Midorima poprawił okulary z westchnieniem. Nie mógł uwierzyć, że tak irytujące stworzenie zamieszkało pod jego dachem.

***

Dziewczyna wyłączyła budzik z głośnym westchnieniem i zwlekła się z łóżka. Przeciągnęła się jak kot, po czym wyszła z pokoju, kierując się w stronę łazienki. Kątem oka zobaczyła sylwetkę Midorimy i ruszyła biegiem. Zatrzasnęła za sobą drzwi i przekręciła zamek. Po chwili usłyszała natarczywe pukanie.

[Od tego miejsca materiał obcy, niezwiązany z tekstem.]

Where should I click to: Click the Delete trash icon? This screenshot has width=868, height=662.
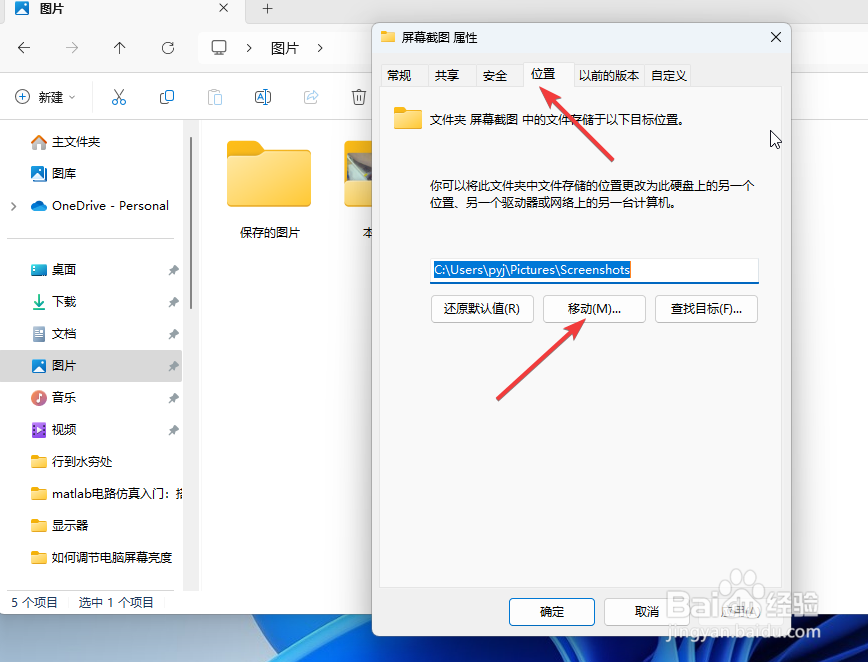[x=359, y=96]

— Wpuść mnie — usłyszała stłumiony przez drewno głos.

— Kto pierwszy ten lepszy — uśmiechnęła się, odkręcając kran i myjąc dłonie po załatwionej potrzebie. Następnie ochlapała twarz wodą i sięgnęła po butelkę żelu.

— Nie bądź dziecinna — warknął chłopak, opierając się plecami o drzwi. Dziewczyna spłukała resztki piany i wytarła twarz ręcznikiem. Następnie uśmiechnęła się do swojego odbicia w lustrze i otworzyła drzwi. Chłopak zachwiał się, nie spodziewając się zagrania dziewczyny, po czym zmierzył ją wściekłym wzrokiem.

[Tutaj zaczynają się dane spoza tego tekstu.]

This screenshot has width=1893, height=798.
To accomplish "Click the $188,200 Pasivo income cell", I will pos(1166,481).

— No co — wzruszyła ramionami. — Doceń chociaż to, że cię wpuściłam. Mogłabym być suką i siedzieć tu nadal.

Midorima wzruszył ramionami i podszedł do umywalki. Zdjął okulary i przemył twarz bieżącą wodą, podczas gdy dziewczyna majstrowała przy głośniku. Po chwili w całym domu rozbrzmiały pierwsze dźwięki spokojnej, akustycznej piosenki. Brunetka uśmiechnęła się z zadowoleniem i wyciągnęła z szafki po zlewem szczotkę. Rozczesała swoje dwukolorowe, średniej długości, lekko falowane włosy i związała je niedbale w kucyka, wypuszczając na twarz dwa luźne kosmyki. Następnie pokryła twarz warstwą jasnego pudru i musnęła wargi bladoróżowym błyszczykiem. Chwyciła zalotkę do rzęs i zerknęła na chłopaka. Pół twarzy miał pokrytą pianką do golenia i ostrożnie sunął maszynką po skórze. Uśmiechnęła się. Wyglądał jak święty Mikołaj, którego widziała w swoich amerykańskich serialach.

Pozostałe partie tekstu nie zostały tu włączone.